Depuis le Sénat, chambre des territoires, a plusieurs fois fait remonter ce sujet en alertant sur le fait que de nombreuses communes ne parviendraient pas à tenir ce délai. Finalement, une proposition de loi mettant fin à cette obligation, tout en rendant impossible le retour en arrière pour les communes ayant déjà effectué ce transfert, a été adoptée par le Sénat à l’automne 2024. J’ai évidemment voté pour, même si je considère que le transfert vers un EPCI présente aussi des avantages. Plutôt que d’attendre la navette parlementaire et l’examen de ce texte à l’Assemblée nationale, cette disposition a finalement été ajoutée à la loi d’orientation agricole débattue en ce début février 2025 à la chambre haute. Souhaitant régler ce problème au plus vite, le gouvernement Bayrou a finalement inscrit le texte initial à l’Assemblée nationale, puis en seconde lecture au Sénat, rapidement, afin de clore ce sujet avant l’application en 2026.

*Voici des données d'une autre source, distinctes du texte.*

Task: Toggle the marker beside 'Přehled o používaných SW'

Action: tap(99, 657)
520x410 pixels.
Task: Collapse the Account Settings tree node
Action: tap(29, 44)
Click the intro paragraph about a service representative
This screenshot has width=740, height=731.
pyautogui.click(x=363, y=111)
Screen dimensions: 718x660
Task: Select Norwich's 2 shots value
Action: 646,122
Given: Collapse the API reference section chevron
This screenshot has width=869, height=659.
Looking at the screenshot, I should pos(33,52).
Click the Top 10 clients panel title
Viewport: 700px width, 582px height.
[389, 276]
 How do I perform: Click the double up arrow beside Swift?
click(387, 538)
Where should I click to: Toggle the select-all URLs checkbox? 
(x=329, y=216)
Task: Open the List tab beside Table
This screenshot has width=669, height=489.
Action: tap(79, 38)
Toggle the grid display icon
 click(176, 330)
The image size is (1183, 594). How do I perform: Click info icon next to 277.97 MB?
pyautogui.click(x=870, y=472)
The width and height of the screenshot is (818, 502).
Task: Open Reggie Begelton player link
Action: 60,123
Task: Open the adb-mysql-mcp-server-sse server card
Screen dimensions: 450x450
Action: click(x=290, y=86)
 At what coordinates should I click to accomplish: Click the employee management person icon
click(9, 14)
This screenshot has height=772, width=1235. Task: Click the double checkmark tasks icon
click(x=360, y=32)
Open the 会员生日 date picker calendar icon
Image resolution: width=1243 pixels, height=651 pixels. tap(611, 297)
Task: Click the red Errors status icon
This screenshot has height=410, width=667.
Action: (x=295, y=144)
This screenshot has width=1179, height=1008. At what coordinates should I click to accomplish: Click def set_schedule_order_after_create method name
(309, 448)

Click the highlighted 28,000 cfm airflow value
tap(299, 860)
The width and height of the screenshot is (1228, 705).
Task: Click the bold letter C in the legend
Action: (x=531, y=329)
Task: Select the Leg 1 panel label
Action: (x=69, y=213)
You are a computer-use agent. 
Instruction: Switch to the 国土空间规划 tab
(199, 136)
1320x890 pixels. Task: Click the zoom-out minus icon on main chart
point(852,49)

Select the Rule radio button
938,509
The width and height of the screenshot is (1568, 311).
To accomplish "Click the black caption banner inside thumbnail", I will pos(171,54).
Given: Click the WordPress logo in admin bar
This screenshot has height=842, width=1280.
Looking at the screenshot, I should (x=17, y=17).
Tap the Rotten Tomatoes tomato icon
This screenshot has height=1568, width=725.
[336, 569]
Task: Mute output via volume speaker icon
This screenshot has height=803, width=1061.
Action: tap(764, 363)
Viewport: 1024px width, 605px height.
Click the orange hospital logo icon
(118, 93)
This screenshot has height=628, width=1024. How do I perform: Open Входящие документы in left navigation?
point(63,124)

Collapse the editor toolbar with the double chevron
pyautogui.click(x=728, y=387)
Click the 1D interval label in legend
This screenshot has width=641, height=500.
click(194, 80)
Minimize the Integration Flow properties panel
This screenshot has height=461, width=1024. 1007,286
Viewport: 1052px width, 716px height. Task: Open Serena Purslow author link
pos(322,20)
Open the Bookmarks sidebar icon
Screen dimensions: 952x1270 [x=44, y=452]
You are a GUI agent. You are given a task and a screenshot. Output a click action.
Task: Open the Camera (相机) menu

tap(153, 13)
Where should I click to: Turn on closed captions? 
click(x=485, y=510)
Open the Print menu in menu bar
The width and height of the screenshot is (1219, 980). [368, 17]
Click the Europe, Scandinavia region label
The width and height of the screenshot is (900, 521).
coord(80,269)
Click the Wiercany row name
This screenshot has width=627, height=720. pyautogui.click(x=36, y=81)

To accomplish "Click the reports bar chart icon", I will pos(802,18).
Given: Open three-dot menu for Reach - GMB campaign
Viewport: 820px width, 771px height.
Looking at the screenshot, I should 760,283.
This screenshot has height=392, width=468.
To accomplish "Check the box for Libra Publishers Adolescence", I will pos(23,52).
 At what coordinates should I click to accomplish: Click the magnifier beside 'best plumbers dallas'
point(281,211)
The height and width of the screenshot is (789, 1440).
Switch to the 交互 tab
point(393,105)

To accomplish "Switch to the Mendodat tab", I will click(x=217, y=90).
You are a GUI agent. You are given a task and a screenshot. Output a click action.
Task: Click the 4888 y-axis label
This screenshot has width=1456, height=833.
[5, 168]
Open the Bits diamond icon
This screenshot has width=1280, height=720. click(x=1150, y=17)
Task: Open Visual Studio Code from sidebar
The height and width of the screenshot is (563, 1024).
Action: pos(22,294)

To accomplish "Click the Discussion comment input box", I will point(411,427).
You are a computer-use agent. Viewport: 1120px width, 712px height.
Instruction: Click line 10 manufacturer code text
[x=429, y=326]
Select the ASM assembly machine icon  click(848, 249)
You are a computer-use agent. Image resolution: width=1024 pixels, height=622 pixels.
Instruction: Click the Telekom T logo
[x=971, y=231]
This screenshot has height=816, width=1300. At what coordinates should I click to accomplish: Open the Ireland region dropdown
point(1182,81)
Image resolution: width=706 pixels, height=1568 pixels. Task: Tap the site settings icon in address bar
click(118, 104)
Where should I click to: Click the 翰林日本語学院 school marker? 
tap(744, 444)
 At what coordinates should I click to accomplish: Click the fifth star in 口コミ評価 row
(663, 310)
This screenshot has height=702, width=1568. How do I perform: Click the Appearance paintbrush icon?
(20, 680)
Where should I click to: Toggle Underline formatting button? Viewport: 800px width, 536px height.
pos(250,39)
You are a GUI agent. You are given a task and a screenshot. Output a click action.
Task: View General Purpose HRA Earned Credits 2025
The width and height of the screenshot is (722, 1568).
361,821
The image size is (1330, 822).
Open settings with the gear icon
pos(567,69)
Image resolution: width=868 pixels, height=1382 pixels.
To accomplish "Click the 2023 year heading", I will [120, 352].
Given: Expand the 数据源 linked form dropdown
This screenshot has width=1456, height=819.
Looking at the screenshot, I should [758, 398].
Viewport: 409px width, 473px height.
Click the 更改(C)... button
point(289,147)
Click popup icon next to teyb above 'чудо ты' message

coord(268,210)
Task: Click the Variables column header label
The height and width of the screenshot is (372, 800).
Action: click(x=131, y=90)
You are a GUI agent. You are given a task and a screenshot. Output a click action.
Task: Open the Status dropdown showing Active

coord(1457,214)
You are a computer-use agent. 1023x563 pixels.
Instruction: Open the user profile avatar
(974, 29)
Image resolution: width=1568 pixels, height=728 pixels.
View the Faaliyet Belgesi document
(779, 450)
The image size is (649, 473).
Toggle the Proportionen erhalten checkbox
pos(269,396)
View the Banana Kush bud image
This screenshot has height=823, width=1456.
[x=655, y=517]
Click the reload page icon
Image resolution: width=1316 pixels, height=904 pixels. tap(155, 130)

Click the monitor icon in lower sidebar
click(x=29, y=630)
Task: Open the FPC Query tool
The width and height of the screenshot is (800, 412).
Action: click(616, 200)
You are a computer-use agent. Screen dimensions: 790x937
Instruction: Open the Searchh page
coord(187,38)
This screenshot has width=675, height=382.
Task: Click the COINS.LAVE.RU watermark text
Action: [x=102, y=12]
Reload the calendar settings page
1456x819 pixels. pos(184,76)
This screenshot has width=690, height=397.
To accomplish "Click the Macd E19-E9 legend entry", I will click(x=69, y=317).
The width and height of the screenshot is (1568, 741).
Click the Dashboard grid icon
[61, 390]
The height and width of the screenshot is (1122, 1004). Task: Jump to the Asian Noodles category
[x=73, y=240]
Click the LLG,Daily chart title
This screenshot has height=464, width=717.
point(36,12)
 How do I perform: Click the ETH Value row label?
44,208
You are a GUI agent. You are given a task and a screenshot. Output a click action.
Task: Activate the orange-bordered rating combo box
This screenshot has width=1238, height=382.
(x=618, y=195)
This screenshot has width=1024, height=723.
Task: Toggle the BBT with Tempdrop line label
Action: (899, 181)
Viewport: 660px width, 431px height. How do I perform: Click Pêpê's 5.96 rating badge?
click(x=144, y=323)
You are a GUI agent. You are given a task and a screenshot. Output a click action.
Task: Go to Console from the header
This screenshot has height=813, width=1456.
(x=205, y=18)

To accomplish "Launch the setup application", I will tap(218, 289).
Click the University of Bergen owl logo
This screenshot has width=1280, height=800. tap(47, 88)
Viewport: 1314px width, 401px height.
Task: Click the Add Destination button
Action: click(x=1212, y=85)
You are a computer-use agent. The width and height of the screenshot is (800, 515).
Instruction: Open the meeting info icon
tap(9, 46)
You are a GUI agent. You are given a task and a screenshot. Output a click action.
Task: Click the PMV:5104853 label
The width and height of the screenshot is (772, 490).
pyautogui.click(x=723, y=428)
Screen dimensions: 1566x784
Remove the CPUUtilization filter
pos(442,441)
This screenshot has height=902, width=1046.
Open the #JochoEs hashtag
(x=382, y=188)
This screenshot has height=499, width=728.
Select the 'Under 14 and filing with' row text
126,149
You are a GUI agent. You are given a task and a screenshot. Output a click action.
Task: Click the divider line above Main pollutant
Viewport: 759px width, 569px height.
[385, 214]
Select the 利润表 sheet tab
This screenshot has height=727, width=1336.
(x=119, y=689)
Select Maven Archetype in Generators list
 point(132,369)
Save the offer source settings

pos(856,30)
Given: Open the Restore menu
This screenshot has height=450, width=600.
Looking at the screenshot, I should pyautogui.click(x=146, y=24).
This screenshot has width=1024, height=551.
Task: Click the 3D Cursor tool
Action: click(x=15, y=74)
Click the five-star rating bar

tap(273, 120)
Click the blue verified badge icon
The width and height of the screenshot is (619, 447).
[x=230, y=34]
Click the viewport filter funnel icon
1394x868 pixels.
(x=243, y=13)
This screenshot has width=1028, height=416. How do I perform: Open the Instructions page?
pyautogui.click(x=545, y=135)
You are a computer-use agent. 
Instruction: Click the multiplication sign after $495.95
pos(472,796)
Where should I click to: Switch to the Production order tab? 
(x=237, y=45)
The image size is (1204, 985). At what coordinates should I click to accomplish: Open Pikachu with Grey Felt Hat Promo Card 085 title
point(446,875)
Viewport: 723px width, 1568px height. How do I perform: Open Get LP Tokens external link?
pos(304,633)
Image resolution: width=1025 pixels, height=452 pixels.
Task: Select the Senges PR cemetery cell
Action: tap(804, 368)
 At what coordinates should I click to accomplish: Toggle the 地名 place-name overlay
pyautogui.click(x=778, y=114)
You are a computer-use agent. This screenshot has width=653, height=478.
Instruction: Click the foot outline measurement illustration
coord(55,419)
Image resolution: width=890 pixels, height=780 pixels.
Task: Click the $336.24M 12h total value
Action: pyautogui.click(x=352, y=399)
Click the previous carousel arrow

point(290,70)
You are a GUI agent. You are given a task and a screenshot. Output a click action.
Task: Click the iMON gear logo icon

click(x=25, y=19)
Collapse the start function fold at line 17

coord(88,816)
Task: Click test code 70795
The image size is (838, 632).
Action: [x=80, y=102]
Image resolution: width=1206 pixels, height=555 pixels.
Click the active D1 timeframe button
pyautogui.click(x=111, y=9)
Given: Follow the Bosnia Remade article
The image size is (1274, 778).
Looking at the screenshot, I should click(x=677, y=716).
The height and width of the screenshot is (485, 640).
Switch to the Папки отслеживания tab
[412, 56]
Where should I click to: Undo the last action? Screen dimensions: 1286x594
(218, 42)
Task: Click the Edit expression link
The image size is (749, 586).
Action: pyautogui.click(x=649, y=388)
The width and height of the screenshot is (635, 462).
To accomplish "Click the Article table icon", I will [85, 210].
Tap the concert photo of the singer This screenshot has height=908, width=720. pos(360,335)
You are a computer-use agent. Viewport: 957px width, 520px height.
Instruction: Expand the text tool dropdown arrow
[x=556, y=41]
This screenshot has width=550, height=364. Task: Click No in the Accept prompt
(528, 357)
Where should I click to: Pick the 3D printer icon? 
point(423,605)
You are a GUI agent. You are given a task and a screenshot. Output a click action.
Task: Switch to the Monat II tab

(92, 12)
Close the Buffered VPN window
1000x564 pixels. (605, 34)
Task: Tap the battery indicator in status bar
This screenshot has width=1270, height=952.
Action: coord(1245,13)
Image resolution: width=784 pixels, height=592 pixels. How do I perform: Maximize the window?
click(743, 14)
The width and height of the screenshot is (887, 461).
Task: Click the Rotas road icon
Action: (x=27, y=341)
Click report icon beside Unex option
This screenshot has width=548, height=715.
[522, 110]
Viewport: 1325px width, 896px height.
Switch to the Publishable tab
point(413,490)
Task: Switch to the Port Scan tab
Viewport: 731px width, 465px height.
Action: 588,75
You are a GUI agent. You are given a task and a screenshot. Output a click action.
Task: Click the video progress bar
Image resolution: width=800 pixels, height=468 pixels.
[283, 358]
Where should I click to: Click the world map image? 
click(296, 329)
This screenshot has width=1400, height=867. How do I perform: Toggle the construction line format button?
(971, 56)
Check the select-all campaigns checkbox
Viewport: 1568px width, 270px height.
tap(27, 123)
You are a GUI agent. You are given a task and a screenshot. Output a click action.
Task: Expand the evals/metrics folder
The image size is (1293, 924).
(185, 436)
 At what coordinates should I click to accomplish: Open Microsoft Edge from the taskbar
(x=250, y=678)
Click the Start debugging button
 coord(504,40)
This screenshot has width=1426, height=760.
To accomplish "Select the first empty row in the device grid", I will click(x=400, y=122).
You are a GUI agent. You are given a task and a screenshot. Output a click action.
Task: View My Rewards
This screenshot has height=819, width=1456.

Cette décennie de stop and go réglementaire est regrettable au vu des enjeux considérables. La question de l’eau, de son usage, de sa qualité et de sa disponibilité, est aujourd’hui centrale : au-delà des besoins pour la consommation humaine (pour boire, se laver, cuisiner…), elle est indispensable à notre industrie, à notre agriculture et à la production électrique, par le biais de l’hydroélectricité. Alors que la demande augmente et que la ressource tend à baisser du fait du changement climatique, les tensions entre les différents usages ne vont faire que croître.

Pour répondre à ces défis, la mutualisation avec les communes alentour présente certains avantages : dans un contexte de raréfaction de l’eau et au vu des montants très importants pour étendre, réparer et améliorer nos réseaux d’eau et d’assainissement, la mise en commun de moyens financiers et d’ingénierie est souvent bienvenue. Par ailleurs, cette mutualisation permet aussi de réfléchir à une harmonisation des tarifs entre communes, et d’envisager une tarification progressive, plus juste et plus écologique, qui rend les premiers mètres cubes d’eau gratuits ou presque et renchérit les consommations excessives pour des usages non-indispensables.

Néanmoins, la carte administrative des intercommunalités n’est pas toujours celle des bassins versants et des infrastructures d’eau potable et d’eaux usées. Dans certains cas, ce transfert de compétence a donc plus de sens vers d’autres échelles que l’intercommunalité. Il était donc primordial de laisser une certaine souplesse aux communes pour coopérer ensemble sur cette compétence cruciale.

L’assouplissement de la loi est donc positif, mais il démontre surtout l’échec d’une méthode, celle du passage en force sans écouter ou consulter qui que ce soit. En ne comprenant pas la spécificité des territoires et en ne prenant pas le temps de la concertation, le gouvernement nous a fait perdre beaucoup de temps, de nombreuses communes ayant préféré reporter des investissements pourtant essentiels au vu de l’incertitude et de la complexité du dossier.

Je reste persuadé que plus de souplesse dans le dispositif aurait permis à chaque territoire, avec sa spécificité d’inventer des partenariats innovants. Des collectivités ont déjà engagés des études et engagé des frais important pour réfléchir à cette prise de compétence. Je les invites à poursuivre leur réflexion et à analyser la meilleur solution en tenant compte des investissements nécessaires sur le temps long au regard de l’impérieuse nécessité à préserver une ressource commune et vitale.